Pixel coordinate grounding data
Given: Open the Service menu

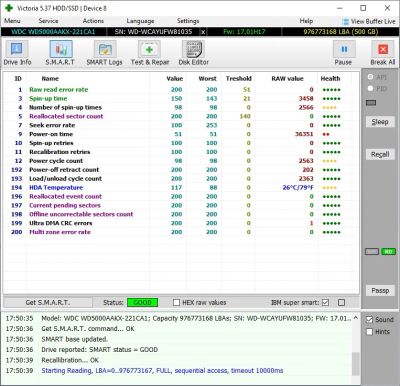Looking at the screenshot, I should point(48,21).
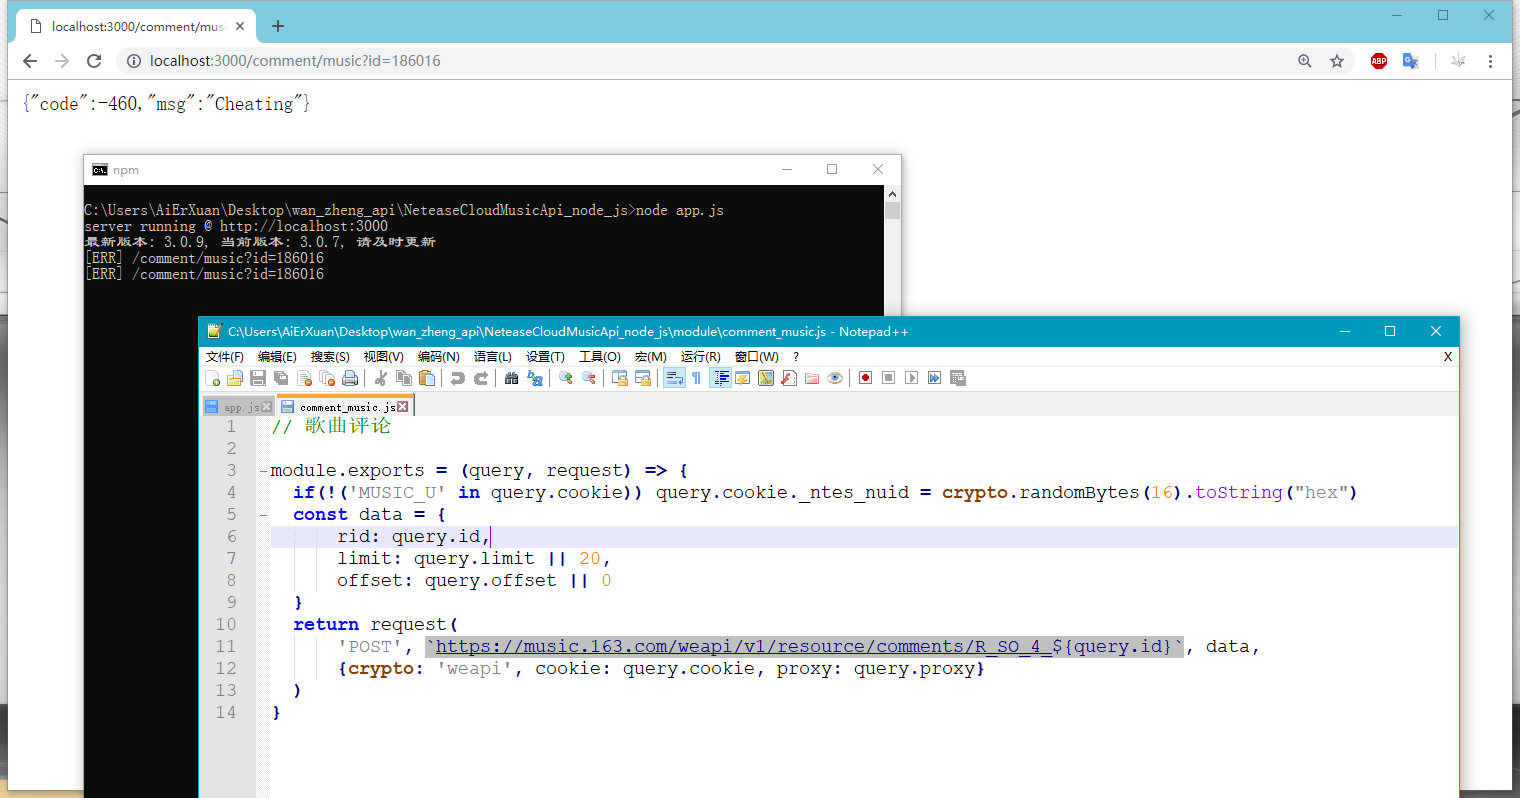Open the AdBlock Plus extension icon
This screenshot has height=798, width=1520.
click(x=1378, y=61)
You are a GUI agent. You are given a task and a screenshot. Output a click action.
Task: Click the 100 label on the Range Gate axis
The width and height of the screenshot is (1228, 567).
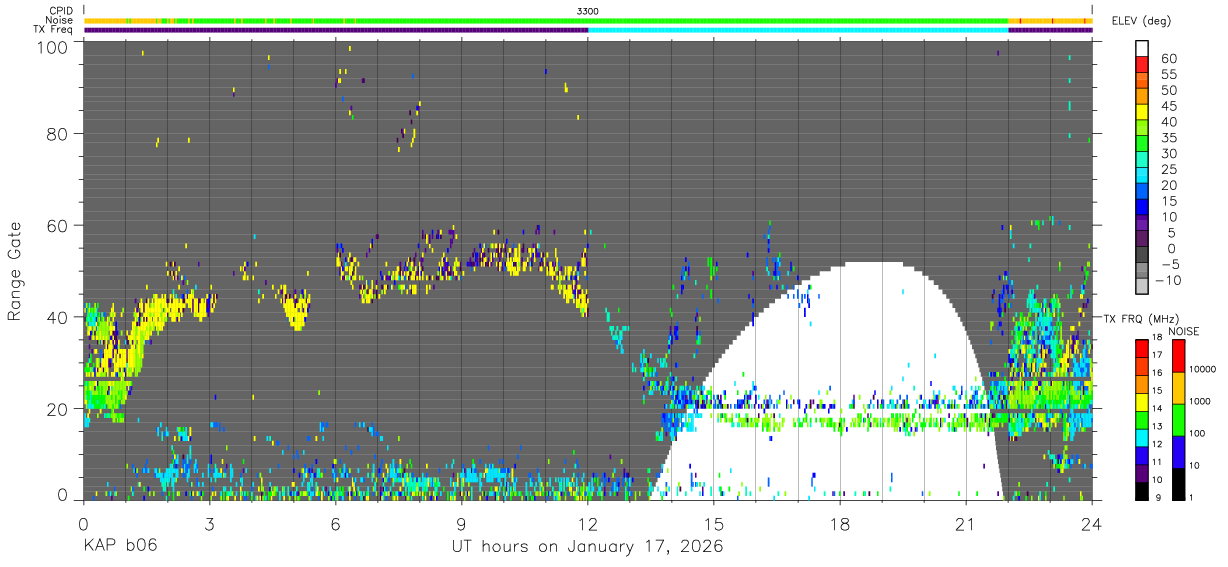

▶ **Instructions for the task**: From the first line to the last, output the data exactly, without the pictures.

▶ **Result**:
Given: Open the Service menu

Looking at the screenshot, I should point(48,21).
Open the AdBlock Plus extension icon
This screenshot has height=798, width=1520.
click(x=1378, y=61)
You are a GUI agent. You are given a task and a screenshot. Output a click action.
Task: Click the 100 label on the Range Gate axis
The width and height of the screenshot is (1228, 567).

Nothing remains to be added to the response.